ИСХОДНЫЙ ТЕКСТ
◇ ◇ ◇ ◇
Возвращаясь к работам аспирантов, входящих в экспериментальную группу, подчеркнем, что приведенные далее тексты – это результат рефлексии визуального материала. Посредством него оказалась возможной актуализация концептуальной (смысловой) информации музыкального произведения.

Цзан Тао: Жадность, падение, стадо, бездуховность, дьявол, дисгармония, надежда.

Чэнь Янань: Накаленная атмосфера, сумасшествие, гипноз, безумный танец, обман.

Тэ Чан: Чувство противоречия, абсолютно нелепый, ложь, возбуждение, дьявольский соблазн, природа человека.

Чжао Цзивэй: Кровавый, насилие, напряжение, боль, сатана, отчаяние, толпа.

Чжэн Сюйузюнь: Деньги, похоть, мощь искушения, клетка, чертова уловка, самоуничтожение.
◇ ◇ ◇ ◇
(Извлечённые записи)
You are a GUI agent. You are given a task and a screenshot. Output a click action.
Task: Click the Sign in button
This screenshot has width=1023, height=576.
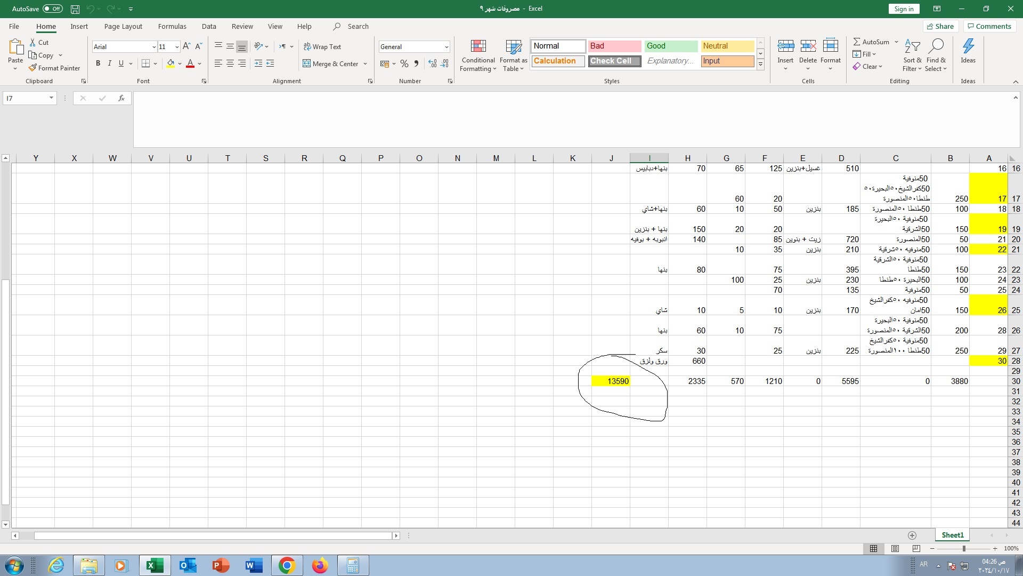[904, 9]
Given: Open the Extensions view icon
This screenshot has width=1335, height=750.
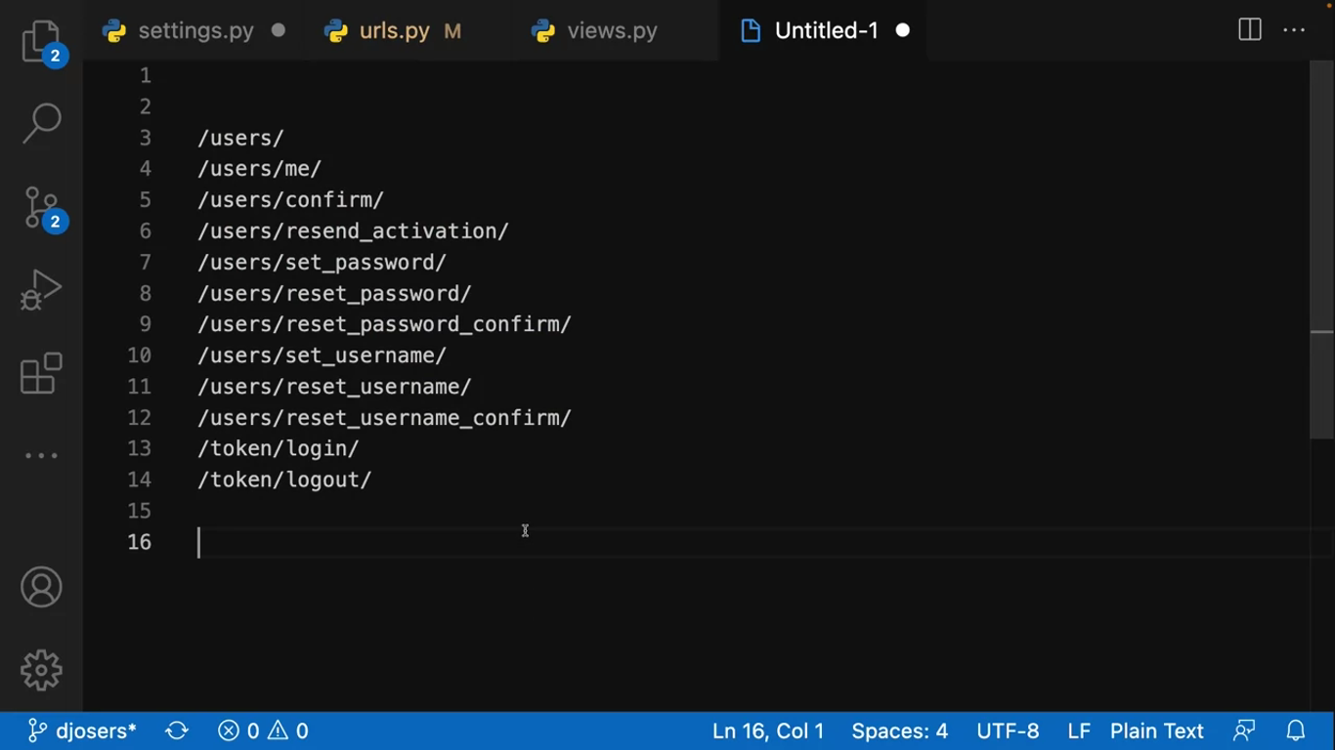Looking at the screenshot, I should tap(41, 373).
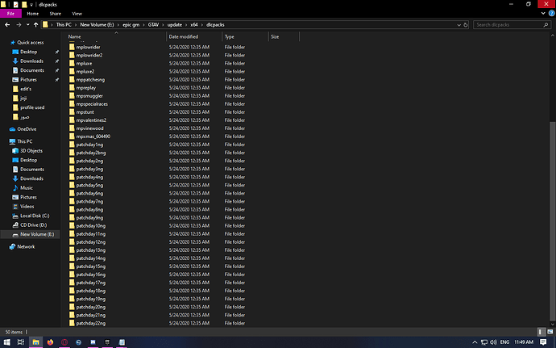Click the Up one level arrow

36,25

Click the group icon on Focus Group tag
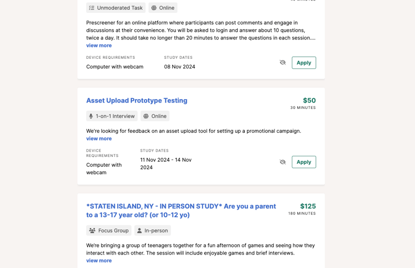(x=92, y=230)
◇ ◇ ◇ ◇
ЧТО НУЖНО СДЕЛАТЬ
1. Результатом чего, согласно исходному тексту, являются приведённые в нём тексты аспирантов экспериментальной группы?
2. Повторите без изменений фрагмент исходного текста, начиная со слов "Возвращаясь к работам" и вплоть до слов "сатана, отчаяние, толпа." включительно.

ОТВЕТЫ К ЗАДАНИЮ
1. Они являются результатом рефлексии визуального материала.

2.
Возвращаясь к работам аспирантов, входящих в экспериментальную группу, подчеркнем, что приведенные далее тексты – это результат рефлексии визуального материала. Посредством него оказалась возможной актуализация концептуальной (смысловой) информации музыкального произведения.

Цзан Тао: Жадность, падение, стадо, бездуховность, дьявол, дисгармония, надежда.

Чэнь Янань: Накаленная атмосфера, сумасшествие, гипноз, безумный танец, обман.

Тэ Чан: Чувство противоречия, абсолютно нелепый, ложь, возбуждение, дьявольский соблазн, природа человека.

Чжао Цзивэй: Кровавый, насилие, напряжение, боль, сатана, отчаяние, толпа.